Each record that follows is to be reproduced verbatim.

#### DATA PROVIDED ####

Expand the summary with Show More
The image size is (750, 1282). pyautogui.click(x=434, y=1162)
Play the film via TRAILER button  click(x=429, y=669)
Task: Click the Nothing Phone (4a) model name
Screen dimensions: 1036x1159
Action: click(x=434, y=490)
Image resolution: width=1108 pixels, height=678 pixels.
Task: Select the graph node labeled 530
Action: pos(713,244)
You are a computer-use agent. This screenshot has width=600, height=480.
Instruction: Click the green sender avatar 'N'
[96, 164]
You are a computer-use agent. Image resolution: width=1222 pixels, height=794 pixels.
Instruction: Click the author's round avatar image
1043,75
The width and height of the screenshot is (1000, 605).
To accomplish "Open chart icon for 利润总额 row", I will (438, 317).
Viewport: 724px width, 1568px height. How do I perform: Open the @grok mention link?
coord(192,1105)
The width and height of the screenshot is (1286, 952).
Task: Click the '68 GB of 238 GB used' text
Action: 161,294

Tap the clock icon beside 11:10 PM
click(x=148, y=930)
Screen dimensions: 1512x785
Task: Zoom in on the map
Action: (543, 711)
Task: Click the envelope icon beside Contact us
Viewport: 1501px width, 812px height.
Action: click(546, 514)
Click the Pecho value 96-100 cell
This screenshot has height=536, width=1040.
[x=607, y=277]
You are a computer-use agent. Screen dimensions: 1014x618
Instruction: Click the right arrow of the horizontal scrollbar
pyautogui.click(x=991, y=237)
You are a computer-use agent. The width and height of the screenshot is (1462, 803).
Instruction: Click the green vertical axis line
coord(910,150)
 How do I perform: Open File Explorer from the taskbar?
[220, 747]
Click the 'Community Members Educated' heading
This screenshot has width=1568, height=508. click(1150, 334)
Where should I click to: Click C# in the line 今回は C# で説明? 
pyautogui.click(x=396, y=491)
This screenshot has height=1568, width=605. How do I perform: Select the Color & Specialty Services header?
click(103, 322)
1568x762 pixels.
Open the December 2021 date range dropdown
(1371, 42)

####

→ **REPLY TO THE TASK**
Expand the summary with Show More
The image size is (750, 1282). pyautogui.click(x=434, y=1162)
Play the film via TRAILER button  click(x=429, y=669)
Task: Click the Nothing Phone (4a) model name
Screen dimensions: 1036x1159
Action: click(x=434, y=490)
Image resolution: width=1108 pixels, height=678 pixels.
Task: Select the graph node labeled 530
Action: pos(713,244)
You are a computer-use agent. This screenshot has width=600, height=480.
Instruction: Click the green sender avatar 'N'
[96, 164]
You are a computer-use agent. Image resolution: width=1222 pixels, height=794 pixels.
Instruction: Click the author's round avatar image
1043,75
The width and height of the screenshot is (1000, 605).
To accomplish "Open chart icon for 利润总额 row", I will (438, 317).
Viewport: 724px width, 1568px height. How do I perform: Open the @grok mention link?
coord(192,1105)
The width and height of the screenshot is (1286, 952).
Task: Click the '68 GB of 238 GB used' text
Action: 161,294

Tap the clock icon beside 11:10 PM
click(x=148, y=930)
Screen dimensions: 1512x785
Task: Zoom in on the map
Action: (543, 711)
Task: Click the envelope icon beside Contact us
Viewport: 1501px width, 812px height.
Action: click(546, 514)
Click the Pecho value 96-100 cell
This screenshot has height=536, width=1040.
[x=607, y=277]
You are a computer-use agent. Screen dimensions: 1014x618
Instruction: Click the right arrow of the horizontal scrollbar
pyautogui.click(x=991, y=237)
You are a computer-use agent. The width and height of the screenshot is (1462, 803).
Instruction: Click the green vertical axis line
coord(910,150)
 How do I perform: Open File Explorer from the taskbar?
[220, 747]
Click the 'Community Members Educated' heading
This screenshot has width=1568, height=508. click(1150, 334)
Where should I click to: Click C# in the line 今回は C# で説明? 
pyautogui.click(x=396, y=491)
This screenshot has height=1568, width=605. How do I perform: Select the Color & Specialty Services header?
click(103, 322)
1568x762 pixels.
Open the December 2021 date range dropdown
(1371, 42)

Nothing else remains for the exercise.